L’economia fu al centro dei suoi pensieri, più facile della musica come ogni opera umana rispetto a quella divina. Costi, ricavi, finanza ed investimenti, tutto logico, ma lontano dalla verità, da quelle verità imprevedibile che la musica incarna.
Un giorno Ludwig, oramai uomo di successi umani, vide suonare un violino all’angolo di una strada e su quel violino si muovevano dita orientali e povere. Quel giorno Ludwig morì.
Non so dire se fosse già anziano o se invece non fosse affatto sazio di giorni, in ogni caso anche Ludwig, come ogni uomo si trovò di fronte al giudizio ed alla misericordia divina.
Il Signore gli chiese che cosa pensasse dell’economia divina e Ludwig rimase in silenzio, non sapendo che cosa rispondere. Poi, dopo un tempo indefinibile perché eterno disse: Ma l’economia non c’entra con le Tue Parole!?
Il Signore gli rispose: Mio Figlio vi disse che tutto è frutto della terra e del lavoro dell’uomo e fece in modo che venissero raccolti i pani ed i pesci in esubero dopo la sazietà donata
. A tali parole Ludwig non seppe cosa rispondere, così il Signore gli chiese: Cosa vuoi che ti doni nel regno dei cieli?
e Ludwig: Signore, ho visto un uomo suonare il violino prima di morire, ne vorrei uno che suonasse le note del cielo!
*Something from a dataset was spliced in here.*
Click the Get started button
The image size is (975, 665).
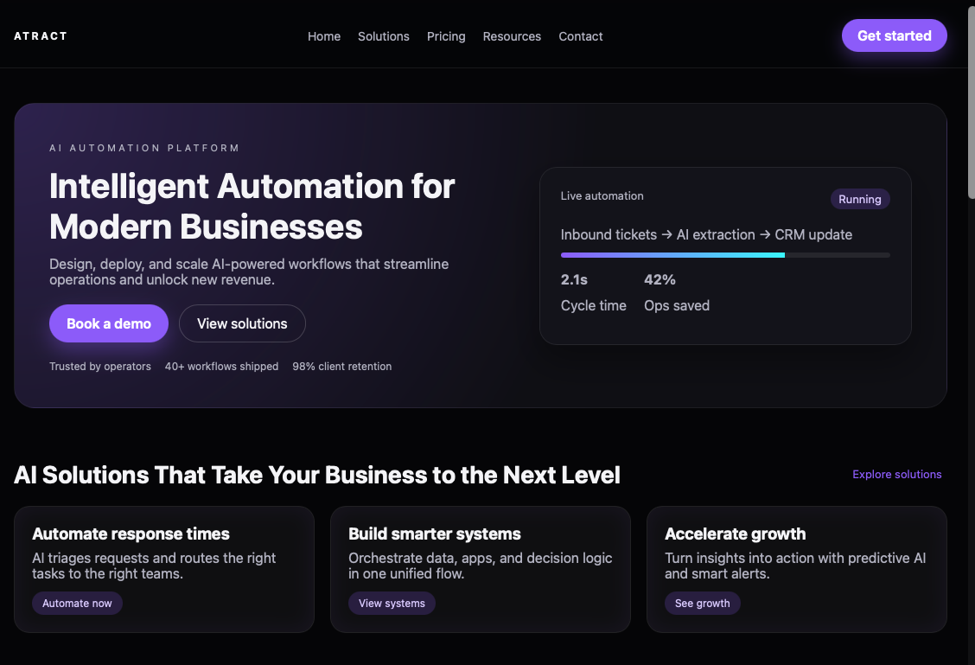(x=894, y=35)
Il Signore dopo averlo fissato negli occhi gli disse: Non hai ancora compreso nulla dell’economia divina, ma eccoti il violino che hai chiesto!
ALZHEIMER
Non ricordo quando incominciò la storia che sto per raccontarvi, ma è proprio in tale amnesia che inizia la realtà di questa favola.
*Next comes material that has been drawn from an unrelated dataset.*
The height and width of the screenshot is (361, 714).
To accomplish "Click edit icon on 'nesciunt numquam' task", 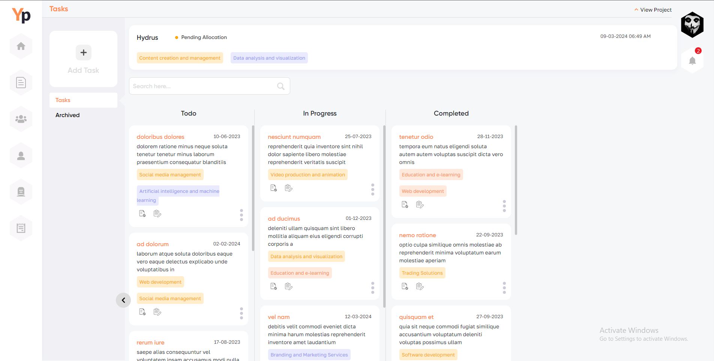I will (288, 188).
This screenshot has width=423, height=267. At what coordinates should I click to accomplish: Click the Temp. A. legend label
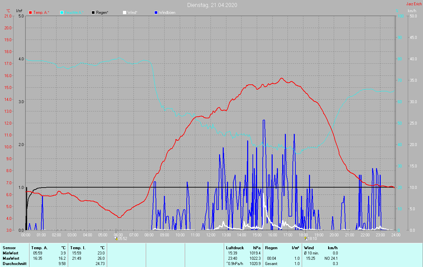click(41, 13)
Un uomo camminava libero nell’impero romano, ma forse era un altro impero. In ogni caso in tale luogo
la democrazia vigeva con tutti i suoi limiti e si era data degli dèi per spiegarsi i due momenti essenziali di ogni storia, compresa la propria, ossia l’inizio e la fine.
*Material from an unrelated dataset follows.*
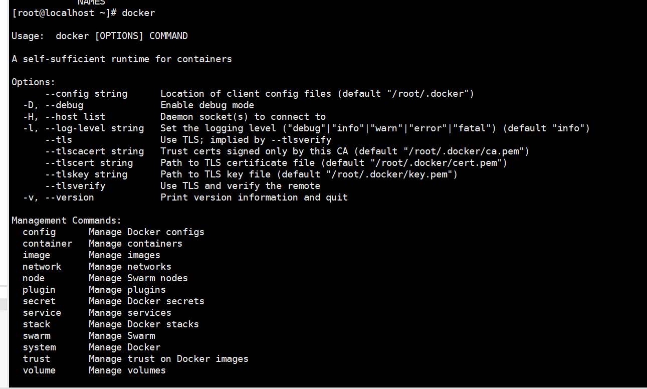Click the "network" management command

42,267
L’uomo in questione, un certo Pietro di Ludwig, incontrò alcuni seguaci di tali dèi. Il dio dell’inizio era un dio che amava e che odiava, che dava il sole e la pioggia, che propiziava la carestia e la fertilità, insomma una sintesi di quegli dèi che molti popoli hanno creato per non essere preda del dubbio della ricerca e dell’insicurezza. Per quanto riguarda il dio della fine è quasi inutile spendere delle parole, in quanto lo si potrebbe definire un dio dell’inizio divenuto anziano.
Pietro fece una domanda nuova ai seguaci che gli stavano di fronte, chiese loro: Chi è più grande tra voi?
Questi discussero tra loro, ma non riuscirono ad arrivare ad una risposta univoca. Volendoli aiutare lo stesso Pietro disse: Il più grande sarà colui che ama e che odia più intensamente, quello che ha maggior forza e maggior attività
. Gli uomini lo ascoltarono ed assentirono stupiti di tale intelligenza.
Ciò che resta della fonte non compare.